Violência patrimonial corrói a independência de mulheres aos poucos
24 de maio de 2023 | Por Clarissa Machado
Depois do casamento, um homem propõe que sua esposa abandone a carreira profissional para cuidar da casa e dos futuros filhos. O argumento usado é o de que o salário dele é suficiente para sustentar a casa. A mulher passa, então, a depender exclusivamente do dinheiro adquirido pelo marido. Em um outro cenário, durante um divórcio, o marido troca a senha do banco e deixa a ex-esposa, que depende financeiramente dele, sem acesso aos bens.
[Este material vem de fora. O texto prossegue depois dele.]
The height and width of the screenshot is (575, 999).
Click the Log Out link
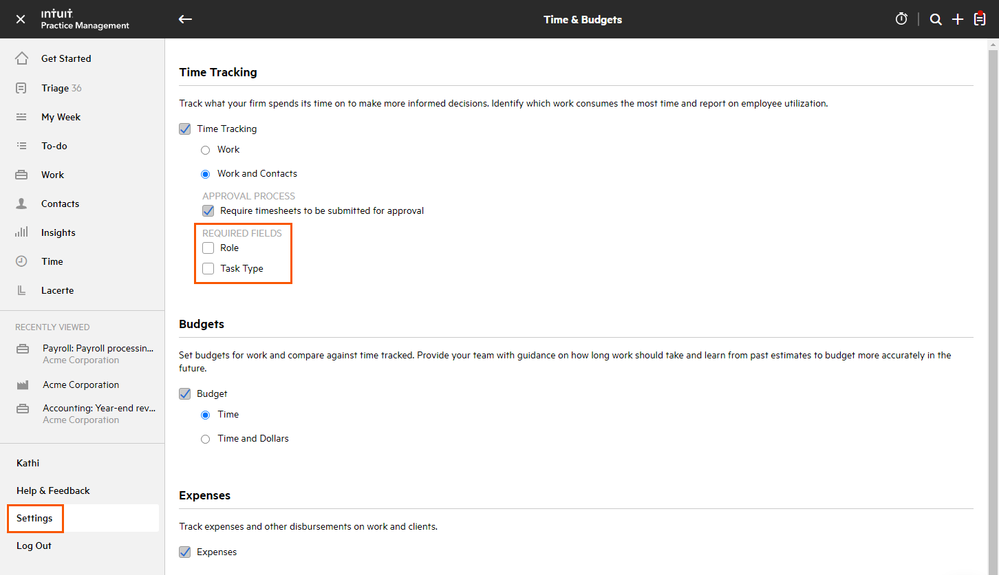point(34,546)
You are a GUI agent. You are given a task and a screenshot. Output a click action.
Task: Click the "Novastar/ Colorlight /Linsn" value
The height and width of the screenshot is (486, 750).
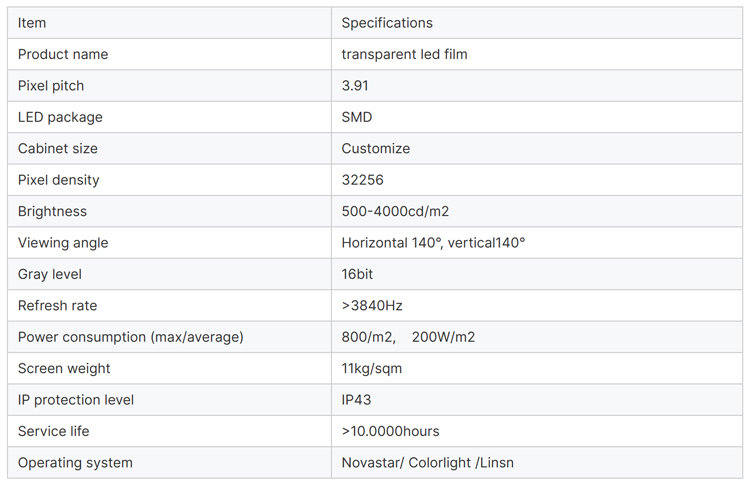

Você provavelmente já escutou alguma história parecida com essas, né? Esse tipo de situação tem nome: violência patrimonial.
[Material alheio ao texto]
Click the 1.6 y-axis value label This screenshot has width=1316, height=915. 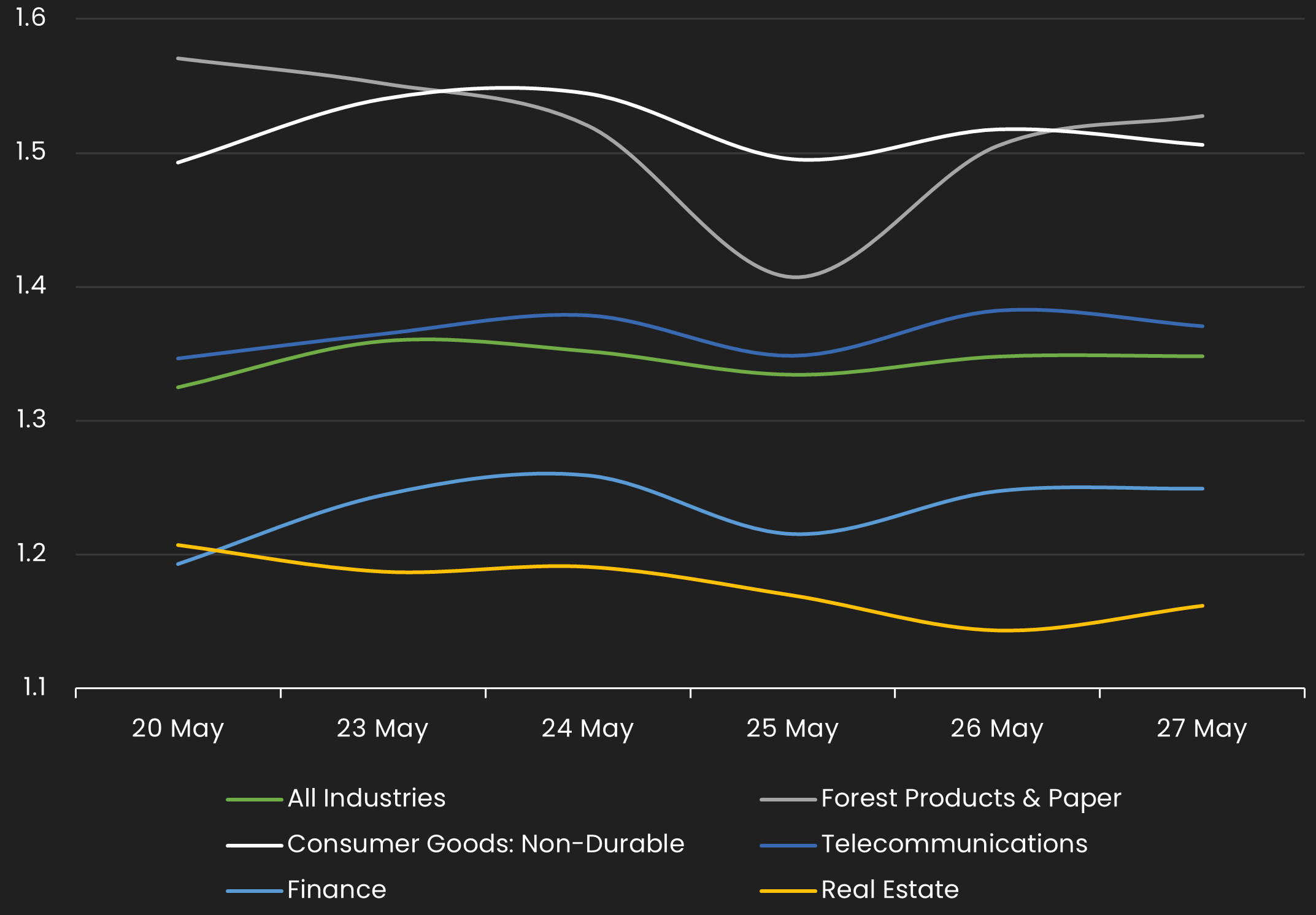[31, 18]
Ela é uma das cinco formas de violência contra a mulher previstas na Lei Maria da Penha, e consiste em: “qualquer conduta que configure retenção, subtração, destruição parcial ou total de seus objetos, instrumentos de trabalho, documentos pessoais, bens, valores e direitos ou recursos econômicos, incluindo os destinados a satisfazer suas necessidades”. Em resumo, é uma forma de o parceiro ter controle sobre a vida, o dinheiro, os documentos e outras necessidades da mulher, de modo que ela fique ainda mais suscetível à dominação e às violências cometidas por ele.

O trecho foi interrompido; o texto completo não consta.